GIVEN RECORDS –

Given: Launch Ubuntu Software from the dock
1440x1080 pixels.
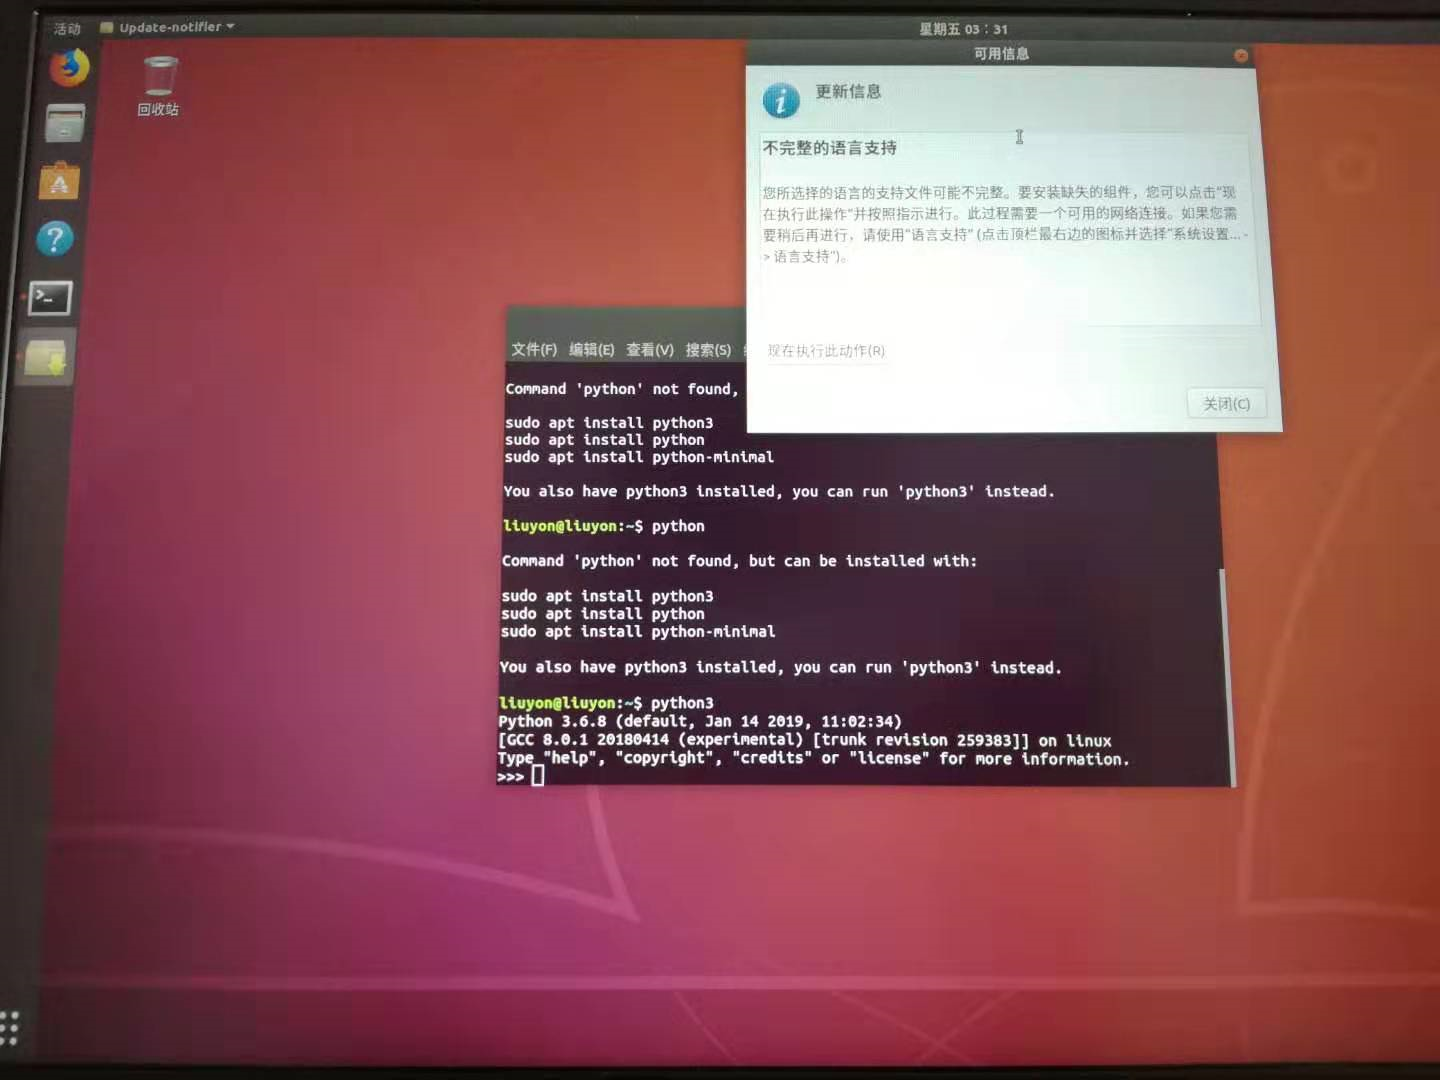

==

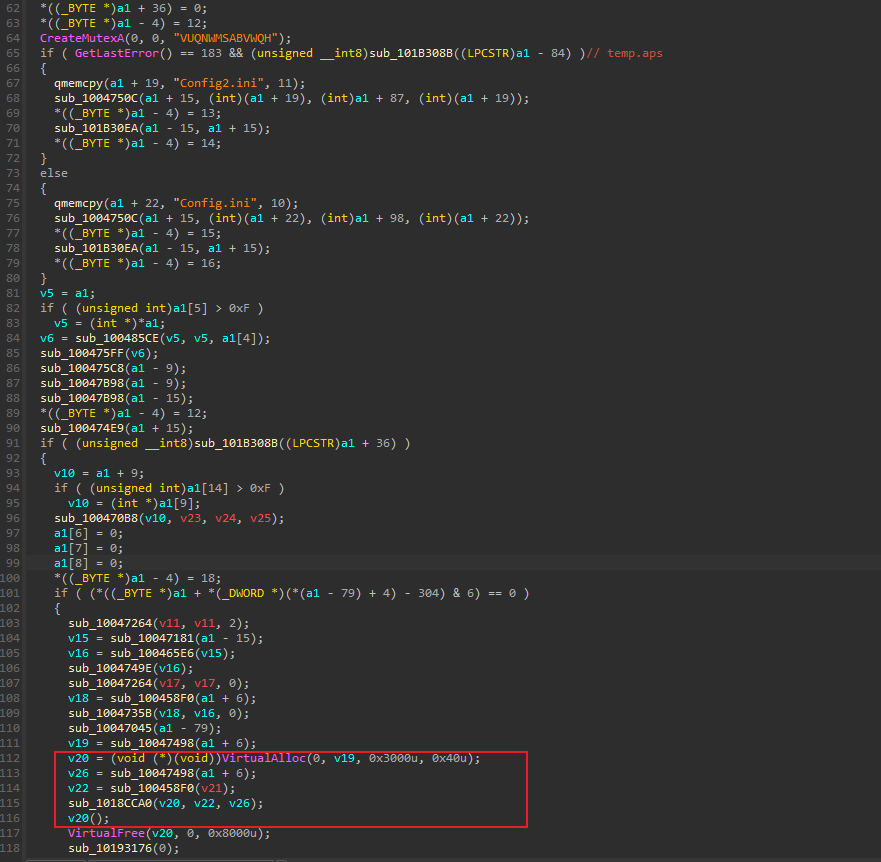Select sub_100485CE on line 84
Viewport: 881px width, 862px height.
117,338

EXERCISE DETAILS –
In the listing above, find the line with "Given: Launch Ubuntu Software from the dock" and the line with "1440x1080 pixels.", then print exactly those two lines and every line between them, and nothing more.

EXERCISE OUTPUT –
Given: Launch Ubuntu Software from the dock
1440x1080 pixels.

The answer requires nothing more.